現実の厳しさも伝えたい
冨田さんはコロナ禍で感染症の歴史について調べる中で、明治時代の医療従事者が直面した厳しい現実を知った。
明治時代は、上下水道が未整備な地域も多く衛生環境が悪かったため、コレラや結核、赤痢など感染症が流行。佐倉順天堂で学んだ医師が、コレラの防疫のために井戸やいろいろなところに石灰をまいて消毒していたところ、「毒を撒いている」と誤解した地元住民によって殺害された事件があったのだ。
第1週でコレラの感染拡大が描かれた時には、SNSでは描写が「きれいすぎる」「嘔吐などの症状が描かれていない」などの声もあった。
冨田さんは「第1週でコレラが感染拡大しました。

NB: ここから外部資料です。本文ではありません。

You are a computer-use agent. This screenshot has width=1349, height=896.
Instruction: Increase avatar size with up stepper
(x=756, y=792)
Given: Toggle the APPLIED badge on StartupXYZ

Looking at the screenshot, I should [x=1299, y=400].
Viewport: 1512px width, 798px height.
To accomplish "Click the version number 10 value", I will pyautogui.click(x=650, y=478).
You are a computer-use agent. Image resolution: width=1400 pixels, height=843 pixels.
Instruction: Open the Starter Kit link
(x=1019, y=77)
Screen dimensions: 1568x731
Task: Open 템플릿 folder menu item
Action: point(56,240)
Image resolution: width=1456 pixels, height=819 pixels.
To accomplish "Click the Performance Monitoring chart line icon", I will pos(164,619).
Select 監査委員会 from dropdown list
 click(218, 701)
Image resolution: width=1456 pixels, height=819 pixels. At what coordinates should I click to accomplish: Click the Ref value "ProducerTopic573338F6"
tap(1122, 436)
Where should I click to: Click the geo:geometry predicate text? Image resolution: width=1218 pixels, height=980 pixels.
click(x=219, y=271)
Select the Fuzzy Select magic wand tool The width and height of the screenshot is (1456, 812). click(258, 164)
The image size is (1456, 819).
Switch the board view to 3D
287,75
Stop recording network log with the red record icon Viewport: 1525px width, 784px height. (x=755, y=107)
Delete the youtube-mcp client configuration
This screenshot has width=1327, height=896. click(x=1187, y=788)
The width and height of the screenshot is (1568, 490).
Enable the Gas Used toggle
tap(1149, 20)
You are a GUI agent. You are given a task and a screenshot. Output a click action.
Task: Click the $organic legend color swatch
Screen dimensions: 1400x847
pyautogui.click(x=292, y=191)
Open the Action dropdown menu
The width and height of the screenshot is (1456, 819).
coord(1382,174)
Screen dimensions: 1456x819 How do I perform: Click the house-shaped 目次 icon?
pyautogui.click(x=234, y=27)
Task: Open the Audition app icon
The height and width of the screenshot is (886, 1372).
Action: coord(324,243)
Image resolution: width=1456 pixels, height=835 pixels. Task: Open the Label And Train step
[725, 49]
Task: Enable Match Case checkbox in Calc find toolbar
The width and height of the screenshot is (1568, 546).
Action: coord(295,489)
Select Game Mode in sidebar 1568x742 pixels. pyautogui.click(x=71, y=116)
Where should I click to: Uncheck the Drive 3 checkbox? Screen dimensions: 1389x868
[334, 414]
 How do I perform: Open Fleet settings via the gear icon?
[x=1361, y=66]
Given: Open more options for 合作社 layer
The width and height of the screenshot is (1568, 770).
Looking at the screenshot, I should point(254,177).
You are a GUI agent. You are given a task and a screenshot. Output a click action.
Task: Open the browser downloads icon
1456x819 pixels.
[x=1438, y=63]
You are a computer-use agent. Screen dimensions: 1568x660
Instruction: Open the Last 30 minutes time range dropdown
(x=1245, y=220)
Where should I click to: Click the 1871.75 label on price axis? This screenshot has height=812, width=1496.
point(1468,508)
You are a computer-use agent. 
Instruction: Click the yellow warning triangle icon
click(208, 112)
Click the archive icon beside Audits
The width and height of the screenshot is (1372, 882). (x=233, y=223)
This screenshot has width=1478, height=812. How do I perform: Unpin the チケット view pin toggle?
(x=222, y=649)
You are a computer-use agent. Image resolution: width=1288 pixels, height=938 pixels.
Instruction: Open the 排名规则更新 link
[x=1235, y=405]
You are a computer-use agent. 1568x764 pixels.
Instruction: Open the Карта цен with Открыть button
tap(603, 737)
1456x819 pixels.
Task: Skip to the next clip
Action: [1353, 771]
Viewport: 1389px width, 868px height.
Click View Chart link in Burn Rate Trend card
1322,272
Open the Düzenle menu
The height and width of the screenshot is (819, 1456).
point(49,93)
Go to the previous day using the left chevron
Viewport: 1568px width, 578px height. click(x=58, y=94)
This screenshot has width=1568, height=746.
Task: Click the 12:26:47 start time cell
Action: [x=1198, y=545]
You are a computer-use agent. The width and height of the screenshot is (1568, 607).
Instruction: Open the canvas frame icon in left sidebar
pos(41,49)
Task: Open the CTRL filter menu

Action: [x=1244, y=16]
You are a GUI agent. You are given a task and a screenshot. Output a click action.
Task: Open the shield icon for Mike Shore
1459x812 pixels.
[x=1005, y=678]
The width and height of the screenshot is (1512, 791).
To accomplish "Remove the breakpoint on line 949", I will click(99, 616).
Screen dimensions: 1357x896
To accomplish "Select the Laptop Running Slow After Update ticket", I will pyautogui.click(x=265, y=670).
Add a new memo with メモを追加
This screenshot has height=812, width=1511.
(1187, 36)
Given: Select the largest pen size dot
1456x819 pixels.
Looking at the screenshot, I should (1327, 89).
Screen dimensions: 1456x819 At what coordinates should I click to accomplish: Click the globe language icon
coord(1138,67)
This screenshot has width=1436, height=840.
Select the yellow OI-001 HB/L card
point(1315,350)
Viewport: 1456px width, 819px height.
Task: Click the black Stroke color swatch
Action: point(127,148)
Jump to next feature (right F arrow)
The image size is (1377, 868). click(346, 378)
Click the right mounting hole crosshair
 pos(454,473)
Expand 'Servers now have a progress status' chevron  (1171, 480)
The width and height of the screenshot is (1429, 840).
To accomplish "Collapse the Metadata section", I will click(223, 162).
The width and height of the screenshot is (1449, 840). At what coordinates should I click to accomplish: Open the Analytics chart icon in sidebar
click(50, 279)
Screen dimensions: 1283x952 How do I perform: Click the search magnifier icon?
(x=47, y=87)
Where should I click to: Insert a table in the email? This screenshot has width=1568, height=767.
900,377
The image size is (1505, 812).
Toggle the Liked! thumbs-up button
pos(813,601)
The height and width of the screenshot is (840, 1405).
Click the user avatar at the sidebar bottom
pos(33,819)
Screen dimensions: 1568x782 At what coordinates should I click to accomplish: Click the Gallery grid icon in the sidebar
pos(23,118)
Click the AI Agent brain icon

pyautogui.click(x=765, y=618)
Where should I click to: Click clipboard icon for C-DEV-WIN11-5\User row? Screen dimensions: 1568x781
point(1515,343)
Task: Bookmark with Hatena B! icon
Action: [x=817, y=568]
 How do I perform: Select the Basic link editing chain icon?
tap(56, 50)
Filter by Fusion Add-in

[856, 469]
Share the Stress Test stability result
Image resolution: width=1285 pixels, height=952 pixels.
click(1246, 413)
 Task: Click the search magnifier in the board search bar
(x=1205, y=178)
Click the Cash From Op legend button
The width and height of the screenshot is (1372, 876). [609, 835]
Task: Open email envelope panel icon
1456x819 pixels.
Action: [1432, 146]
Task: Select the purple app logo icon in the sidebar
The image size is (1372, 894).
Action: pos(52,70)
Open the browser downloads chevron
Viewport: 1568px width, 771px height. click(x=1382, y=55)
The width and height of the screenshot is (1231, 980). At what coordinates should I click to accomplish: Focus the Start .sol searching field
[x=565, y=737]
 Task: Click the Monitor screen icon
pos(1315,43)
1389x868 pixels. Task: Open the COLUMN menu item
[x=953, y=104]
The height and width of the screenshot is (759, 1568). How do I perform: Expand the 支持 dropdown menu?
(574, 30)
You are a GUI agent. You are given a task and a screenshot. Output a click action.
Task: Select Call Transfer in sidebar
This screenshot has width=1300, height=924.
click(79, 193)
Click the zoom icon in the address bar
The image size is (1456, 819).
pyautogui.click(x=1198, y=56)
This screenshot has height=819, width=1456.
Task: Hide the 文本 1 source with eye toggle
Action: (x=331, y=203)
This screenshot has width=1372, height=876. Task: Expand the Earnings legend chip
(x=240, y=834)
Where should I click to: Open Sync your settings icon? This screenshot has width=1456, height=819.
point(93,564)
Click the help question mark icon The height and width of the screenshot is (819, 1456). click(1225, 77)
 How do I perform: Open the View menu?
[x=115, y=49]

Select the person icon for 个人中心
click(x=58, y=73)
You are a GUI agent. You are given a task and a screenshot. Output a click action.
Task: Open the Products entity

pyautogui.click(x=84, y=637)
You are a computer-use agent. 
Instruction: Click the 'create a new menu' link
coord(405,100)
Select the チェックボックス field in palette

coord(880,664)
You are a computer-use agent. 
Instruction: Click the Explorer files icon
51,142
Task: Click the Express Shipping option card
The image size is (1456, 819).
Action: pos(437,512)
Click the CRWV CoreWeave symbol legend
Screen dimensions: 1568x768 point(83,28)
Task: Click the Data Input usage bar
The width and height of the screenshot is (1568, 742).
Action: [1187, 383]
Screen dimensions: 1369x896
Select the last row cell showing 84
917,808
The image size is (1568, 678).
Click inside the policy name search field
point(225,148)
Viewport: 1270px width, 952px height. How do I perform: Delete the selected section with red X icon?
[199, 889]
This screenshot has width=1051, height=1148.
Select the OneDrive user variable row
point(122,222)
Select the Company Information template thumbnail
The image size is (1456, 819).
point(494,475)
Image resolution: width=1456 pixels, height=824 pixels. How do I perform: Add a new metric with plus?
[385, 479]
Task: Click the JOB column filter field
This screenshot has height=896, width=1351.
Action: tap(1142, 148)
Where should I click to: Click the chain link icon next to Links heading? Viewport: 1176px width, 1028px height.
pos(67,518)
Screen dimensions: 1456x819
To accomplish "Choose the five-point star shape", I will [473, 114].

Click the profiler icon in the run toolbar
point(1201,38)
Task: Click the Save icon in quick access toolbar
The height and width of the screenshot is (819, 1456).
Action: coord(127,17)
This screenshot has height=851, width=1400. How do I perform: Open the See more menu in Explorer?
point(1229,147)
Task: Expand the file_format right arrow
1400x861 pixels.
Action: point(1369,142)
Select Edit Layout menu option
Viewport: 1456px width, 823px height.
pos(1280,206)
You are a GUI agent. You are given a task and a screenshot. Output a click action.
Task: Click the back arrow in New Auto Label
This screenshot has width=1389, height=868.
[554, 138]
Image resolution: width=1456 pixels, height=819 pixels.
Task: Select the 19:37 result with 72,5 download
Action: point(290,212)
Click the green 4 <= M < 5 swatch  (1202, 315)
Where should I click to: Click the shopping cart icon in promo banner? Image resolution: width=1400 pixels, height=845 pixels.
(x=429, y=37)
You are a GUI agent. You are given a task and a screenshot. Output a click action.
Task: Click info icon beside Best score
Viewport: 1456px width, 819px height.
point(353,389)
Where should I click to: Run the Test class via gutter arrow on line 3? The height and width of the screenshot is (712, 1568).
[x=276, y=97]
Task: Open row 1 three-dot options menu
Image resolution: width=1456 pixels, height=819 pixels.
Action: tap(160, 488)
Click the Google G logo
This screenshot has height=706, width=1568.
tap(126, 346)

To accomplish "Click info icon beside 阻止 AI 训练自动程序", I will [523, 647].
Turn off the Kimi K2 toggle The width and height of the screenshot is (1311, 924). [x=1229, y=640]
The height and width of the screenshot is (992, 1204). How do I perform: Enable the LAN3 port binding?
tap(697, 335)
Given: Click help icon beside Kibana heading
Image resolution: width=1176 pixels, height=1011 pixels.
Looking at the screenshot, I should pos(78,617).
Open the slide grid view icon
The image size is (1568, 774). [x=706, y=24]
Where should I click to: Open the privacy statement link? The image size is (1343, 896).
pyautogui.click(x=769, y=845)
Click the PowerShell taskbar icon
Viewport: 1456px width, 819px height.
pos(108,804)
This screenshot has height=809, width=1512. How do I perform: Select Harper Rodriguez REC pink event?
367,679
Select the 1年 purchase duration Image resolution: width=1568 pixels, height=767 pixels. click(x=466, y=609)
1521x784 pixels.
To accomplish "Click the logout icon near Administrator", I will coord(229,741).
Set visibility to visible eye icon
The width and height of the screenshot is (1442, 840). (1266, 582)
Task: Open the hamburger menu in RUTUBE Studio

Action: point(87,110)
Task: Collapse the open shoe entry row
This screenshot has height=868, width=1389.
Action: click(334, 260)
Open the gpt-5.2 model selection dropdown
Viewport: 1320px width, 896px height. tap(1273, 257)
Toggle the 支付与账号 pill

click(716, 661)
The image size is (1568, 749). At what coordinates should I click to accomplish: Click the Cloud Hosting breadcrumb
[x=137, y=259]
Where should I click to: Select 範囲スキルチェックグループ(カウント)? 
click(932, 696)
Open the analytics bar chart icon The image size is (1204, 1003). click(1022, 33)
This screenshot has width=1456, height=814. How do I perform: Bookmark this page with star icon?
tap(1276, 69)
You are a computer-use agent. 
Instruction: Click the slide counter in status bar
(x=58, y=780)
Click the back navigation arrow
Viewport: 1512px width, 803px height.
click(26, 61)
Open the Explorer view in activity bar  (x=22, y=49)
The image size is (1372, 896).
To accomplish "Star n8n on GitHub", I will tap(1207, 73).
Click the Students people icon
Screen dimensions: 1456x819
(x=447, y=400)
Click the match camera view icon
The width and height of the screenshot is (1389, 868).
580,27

個人的には医療従事者の苦悩を辛らつに描いてもらいたい気持ちもありますが、えぐい、リアルな描写は、朝ドラという放送時間帯を考えると、演出上の配慮はどうしてもしなきゃいけない。朝ドラ本編は難しいと思いますがディレクターズカットでいかがでしょうかと冗談交じりの雑談をしたこともあります」と語る。
トレインドナースとして看護の知識を学んだりんや直美。劇中で2人が感染症に立ち向かう場面が描かれることもあるかもしれない。
「今後、また感染症が描かれる時には病気をめぐる現実の厳しさも描いてほしいですね。時代とともに医学が進化し、衛生観念も変わっていくので、これからの医療シーンに注目していただければ」と話している。